(Collected data entries)
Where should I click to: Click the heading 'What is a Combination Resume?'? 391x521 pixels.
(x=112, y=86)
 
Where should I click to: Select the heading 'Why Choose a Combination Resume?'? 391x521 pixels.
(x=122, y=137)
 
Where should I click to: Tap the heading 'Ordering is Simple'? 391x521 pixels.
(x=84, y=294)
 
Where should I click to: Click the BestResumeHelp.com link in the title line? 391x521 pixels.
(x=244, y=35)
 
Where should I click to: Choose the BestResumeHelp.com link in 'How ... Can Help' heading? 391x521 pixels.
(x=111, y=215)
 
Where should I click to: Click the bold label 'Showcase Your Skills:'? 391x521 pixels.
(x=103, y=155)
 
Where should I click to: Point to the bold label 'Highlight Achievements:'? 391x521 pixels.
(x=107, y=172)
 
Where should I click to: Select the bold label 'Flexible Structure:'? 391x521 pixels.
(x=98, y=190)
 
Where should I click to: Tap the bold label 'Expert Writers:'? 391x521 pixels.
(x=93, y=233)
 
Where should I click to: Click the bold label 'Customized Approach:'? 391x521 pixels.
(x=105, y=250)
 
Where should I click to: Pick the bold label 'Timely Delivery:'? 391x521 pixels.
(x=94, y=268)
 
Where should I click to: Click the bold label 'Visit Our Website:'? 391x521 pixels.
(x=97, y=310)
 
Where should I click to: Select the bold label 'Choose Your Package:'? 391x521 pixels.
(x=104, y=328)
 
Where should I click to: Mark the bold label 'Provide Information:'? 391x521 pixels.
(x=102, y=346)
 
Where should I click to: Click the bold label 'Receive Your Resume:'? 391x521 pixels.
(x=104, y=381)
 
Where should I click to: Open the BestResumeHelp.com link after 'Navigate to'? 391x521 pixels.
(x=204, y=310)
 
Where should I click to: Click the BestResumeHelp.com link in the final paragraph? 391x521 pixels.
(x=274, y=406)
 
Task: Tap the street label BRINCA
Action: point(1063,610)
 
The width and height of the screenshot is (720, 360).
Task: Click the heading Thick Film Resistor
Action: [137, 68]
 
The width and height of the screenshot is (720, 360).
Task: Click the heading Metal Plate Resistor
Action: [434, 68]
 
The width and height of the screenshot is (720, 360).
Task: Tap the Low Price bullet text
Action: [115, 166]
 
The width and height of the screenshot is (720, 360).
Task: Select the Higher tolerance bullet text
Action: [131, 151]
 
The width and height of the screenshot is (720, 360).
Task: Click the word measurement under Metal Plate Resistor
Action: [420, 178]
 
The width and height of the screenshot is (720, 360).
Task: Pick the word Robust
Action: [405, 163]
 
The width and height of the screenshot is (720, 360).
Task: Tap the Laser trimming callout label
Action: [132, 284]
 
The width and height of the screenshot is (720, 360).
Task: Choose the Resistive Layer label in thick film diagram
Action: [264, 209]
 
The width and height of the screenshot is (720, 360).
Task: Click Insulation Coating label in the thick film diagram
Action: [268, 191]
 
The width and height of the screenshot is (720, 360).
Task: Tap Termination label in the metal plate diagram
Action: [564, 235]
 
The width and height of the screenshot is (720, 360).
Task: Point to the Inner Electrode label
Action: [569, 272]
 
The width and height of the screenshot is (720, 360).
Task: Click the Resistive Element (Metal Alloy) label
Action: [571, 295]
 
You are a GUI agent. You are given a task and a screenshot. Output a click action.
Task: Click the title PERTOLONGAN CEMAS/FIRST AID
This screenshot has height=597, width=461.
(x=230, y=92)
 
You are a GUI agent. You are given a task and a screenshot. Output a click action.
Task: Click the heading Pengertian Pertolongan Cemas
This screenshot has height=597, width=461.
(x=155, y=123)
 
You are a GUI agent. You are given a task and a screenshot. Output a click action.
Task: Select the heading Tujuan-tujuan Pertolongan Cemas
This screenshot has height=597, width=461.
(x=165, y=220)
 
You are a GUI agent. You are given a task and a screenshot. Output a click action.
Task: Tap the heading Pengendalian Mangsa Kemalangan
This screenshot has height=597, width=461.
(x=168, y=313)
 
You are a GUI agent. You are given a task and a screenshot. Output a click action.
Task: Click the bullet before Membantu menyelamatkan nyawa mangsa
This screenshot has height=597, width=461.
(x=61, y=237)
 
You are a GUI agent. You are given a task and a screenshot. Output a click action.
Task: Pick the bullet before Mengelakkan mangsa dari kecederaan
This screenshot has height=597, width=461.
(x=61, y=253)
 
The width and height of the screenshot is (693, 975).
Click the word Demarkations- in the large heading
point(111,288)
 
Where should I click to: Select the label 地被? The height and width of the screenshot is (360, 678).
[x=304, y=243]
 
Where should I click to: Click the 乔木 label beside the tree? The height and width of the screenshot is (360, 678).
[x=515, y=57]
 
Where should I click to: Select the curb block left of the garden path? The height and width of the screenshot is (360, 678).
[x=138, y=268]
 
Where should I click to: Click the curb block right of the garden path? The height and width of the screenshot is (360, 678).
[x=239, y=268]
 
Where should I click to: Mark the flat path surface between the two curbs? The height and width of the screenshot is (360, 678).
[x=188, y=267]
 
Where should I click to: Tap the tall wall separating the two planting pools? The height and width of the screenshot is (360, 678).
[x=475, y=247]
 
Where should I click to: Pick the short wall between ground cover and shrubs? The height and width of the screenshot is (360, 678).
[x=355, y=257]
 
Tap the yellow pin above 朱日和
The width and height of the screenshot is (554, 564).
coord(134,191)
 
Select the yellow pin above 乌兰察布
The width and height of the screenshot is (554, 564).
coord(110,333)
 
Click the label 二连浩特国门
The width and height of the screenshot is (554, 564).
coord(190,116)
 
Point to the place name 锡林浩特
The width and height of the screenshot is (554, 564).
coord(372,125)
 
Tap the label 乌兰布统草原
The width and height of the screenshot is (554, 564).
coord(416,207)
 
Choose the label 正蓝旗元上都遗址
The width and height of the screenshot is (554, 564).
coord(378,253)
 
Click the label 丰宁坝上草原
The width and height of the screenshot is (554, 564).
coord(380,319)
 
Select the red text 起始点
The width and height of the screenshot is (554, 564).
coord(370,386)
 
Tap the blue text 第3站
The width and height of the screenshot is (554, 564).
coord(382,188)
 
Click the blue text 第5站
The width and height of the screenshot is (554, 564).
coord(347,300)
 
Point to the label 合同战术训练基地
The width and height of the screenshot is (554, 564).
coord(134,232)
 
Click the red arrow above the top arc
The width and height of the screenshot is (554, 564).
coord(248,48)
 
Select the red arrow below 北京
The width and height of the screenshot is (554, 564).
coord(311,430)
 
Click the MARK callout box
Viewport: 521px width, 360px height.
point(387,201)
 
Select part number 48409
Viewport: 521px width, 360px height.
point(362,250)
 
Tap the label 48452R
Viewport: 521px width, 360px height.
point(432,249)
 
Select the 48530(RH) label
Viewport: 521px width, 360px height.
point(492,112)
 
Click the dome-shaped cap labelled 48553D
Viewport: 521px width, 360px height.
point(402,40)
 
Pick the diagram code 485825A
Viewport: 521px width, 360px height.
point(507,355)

## Task objective
Copy out all of the data above, line for line, without changing anything.

## Task response
Where should I click to: Click the heading 'What is a Combination Resume?'? 391x521 pixels.
(x=112, y=86)
 
Where should I click to: Select the heading 'Why Choose a Combination Resume?'? 391x521 pixels.
(x=122, y=137)
 
Where should I click to: Tap the heading 'Ordering is Simple'? 391x521 pixels.
(x=84, y=294)
 
Where should I click to: Click the BestResumeHelp.com link in the title line? 391x521 pixels.
(x=244, y=35)
 
Where should I click to: Choose the BestResumeHelp.com link in 'How ... Can Help' heading? 391x521 pixels.
(x=111, y=215)
 
Where should I click to: Click the bold label 'Showcase Your Skills:'? 391x521 pixels.
(x=103, y=155)
 
Where should I click to: Point to the bold label 'Highlight Achievements:'? 391x521 pixels.
(x=107, y=172)
 
Where should I click to: Select the bold label 'Flexible Structure:'? 391x521 pixels.
(x=98, y=190)
 
Where should I click to: Tap the bold label 'Expert Writers:'? 391x521 pixels.
(x=93, y=233)
 
Where should I click to: Click the bold label 'Customized Approach:'? 391x521 pixels.
(x=105, y=250)
 
Where should I click to: Pick the bold label 'Timely Delivery:'? 391x521 pixels.
(x=94, y=268)
 
Where should I click to: Click the bold label 'Visit Our Website:'? 391x521 pixels.
(x=97, y=310)
 
Where should I click to: Select the bold label 'Choose Your Package:'? 391x521 pixels.
(x=104, y=328)
 
Where should I click to: Mark the bold label 'Provide Information:'? 391x521 pixels.
(x=102, y=346)
 
Where should I click to: Click the bold label 'Receive Your Resume:'? 391x521 pixels.
(x=104, y=381)
 
Where should I click to: Open the BestResumeHelp.com link after 'Navigate to'? 391x521 pixels.
(x=204, y=310)
 
Where should I click to: Click the BestResumeHelp.com link in the final paragraph? 391x521 pixels.
(x=274, y=406)
 
Task: Tap the street label BRINCA
Action: point(1063,610)
 
The width and height of the screenshot is (720, 360).
Task: Click the heading Thick Film Resistor
Action: [137, 68]
 
The width and height of the screenshot is (720, 360).
Task: Click the heading Metal Plate Resistor
Action: [434, 68]
 
The width and height of the screenshot is (720, 360).
Task: Tap the Low Price bullet text
Action: [115, 166]
 
The width and height of the screenshot is (720, 360).
Task: Select the Higher tolerance bullet text
Action: [131, 151]
 
The width and height of the screenshot is (720, 360).
Task: Click the word measurement under Metal Plate Resistor
Action: [420, 178]
 
The width and height of the screenshot is (720, 360).
Task: Pick the word Robust
Action: [405, 163]
 
The width and height of the screenshot is (720, 360).
Task: Tap the Laser trimming callout label
Action: [132, 284]
 
The width and height of the screenshot is (720, 360).
Task: Choose the Resistive Layer label in thick film diagram
Action: [264, 209]
 
The width and height of the screenshot is (720, 360).
Task: Click Insulation Coating label in the thick film diagram
Action: [268, 191]
 
The width and height of the screenshot is (720, 360).
Task: Tap Termination label in the metal plate diagram
Action: [564, 235]
 
The width and height of the screenshot is (720, 360).
Task: Point to the Inner Electrode label
Action: [569, 272]
 
The width and height of the screenshot is (720, 360).
Task: Click the Resistive Element (Metal Alloy) label
Action: [571, 295]
 
You are a GUI agent. You are given a task and a screenshot. Output a click action.
Task: Click the title PERTOLONGAN CEMAS/FIRST AID
This screenshot has height=597, width=461.
(x=230, y=92)
 
You are a GUI agent. You are given a task and a screenshot. Output a click action.
Task: Click the heading Pengertian Pertolongan Cemas
This screenshot has height=597, width=461.
(x=155, y=123)
 
You are a GUI agent. You are given a task and a screenshot. Output a click action.
Task: Select the heading Tujuan-tujuan Pertolongan Cemas
This screenshot has height=597, width=461.
(x=165, y=220)
 
You are a GUI agent. You are given a task and a screenshot. Output a click action.
Task: Tap the heading Pengendalian Mangsa Kemalangan
This screenshot has height=597, width=461.
(x=168, y=313)
 
You are a GUI agent. You are given a task and a screenshot. Output a click action.
Task: Click the bullet before Membantu menyelamatkan nyawa mangsa
This screenshot has height=597, width=461.
(x=61, y=237)
 
You are a GUI agent. You are given a task and a screenshot. Output a click action.
Task: Pick the bullet before Mengelakkan mangsa dari kecederaan
This screenshot has height=597, width=461.
(x=61, y=253)
 
The width and height of the screenshot is (693, 975).
Click the word Demarkations- in the large heading
point(111,288)
 
Where should I click to: Select the label 地被? The height and width of the screenshot is (360, 678).
[x=304, y=243]
 
Where should I click to: Click the 乔木 label beside the tree? The height and width of the screenshot is (360, 678).
[x=515, y=57]
 
Where should I click to: Select the curb block left of the garden path? The height and width of the screenshot is (360, 678).
[x=138, y=268]
 
Where should I click to: Click the curb block right of the garden path? The height and width of the screenshot is (360, 678).
[x=239, y=268]
 
Where should I click to: Mark the flat path surface between the two curbs? The height and width of the screenshot is (360, 678).
[x=188, y=267]
 
Where should I click to: Tap the tall wall separating the two planting pools? The height and width of the screenshot is (360, 678).
[x=475, y=247]
 
Where should I click to: Pick the short wall between ground cover and shrubs? The height and width of the screenshot is (360, 678).
[x=355, y=257]
 
Tap the yellow pin above 朱日和
The width and height of the screenshot is (554, 564).
coord(134,191)
 
Select the yellow pin above 乌兰察布
The width and height of the screenshot is (554, 564).
coord(110,333)
 
Click the label 二连浩特国门
The width and height of the screenshot is (554, 564).
coord(190,116)
 
Point to the place name 锡林浩特
The width and height of the screenshot is (554, 564).
coord(372,125)
 
Tap the label 乌兰布统草原
The width and height of the screenshot is (554, 564).
coord(416,207)
 
Choose the label 正蓝旗元上都遗址
The width and height of the screenshot is (554, 564).
coord(378,253)
 
Click the label 丰宁坝上草原
The width and height of the screenshot is (554, 564).
coord(380,319)
 
Select the red text 起始点
The width and height of the screenshot is (554, 564).
coord(370,386)
 
Tap the blue text 第3站
The width and height of the screenshot is (554, 564).
coord(382,188)
 
Click the blue text 第5站
The width and height of the screenshot is (554, 564).
coord(347,300)
 
Point to the label 合同战术训练基地
The width and height of the screenshot is (554, 564).
coord(134,232)
 
Click the red arrow above the top arc
The width and height of the screenshot is (554, 564).
coord(248,48)
 
Select the red arrow below 北京
The width and height of the screenshot is (554, 564).
coord(311,430)
 
Click the MARK callout box
Viewport: 521px width, 360px height.
point(387,201)
 
Select part number 48409
Viewport: 521px width, 360px height.
point(362,250)
 
Tap the label 48452R
Viewport: 521px width, 360px height.
point(432,249)
 
Select the 48530(RH) label
Viewport: 521px width, 360px height.
point(492,112)
 
Click the dome-shaped cap labelled 48553D
Viewport: 521px width, 360px height.
point(402,40)
 
Pick the diagram code 485825A
Viewport: 521px width, 360px height.
point(507,355)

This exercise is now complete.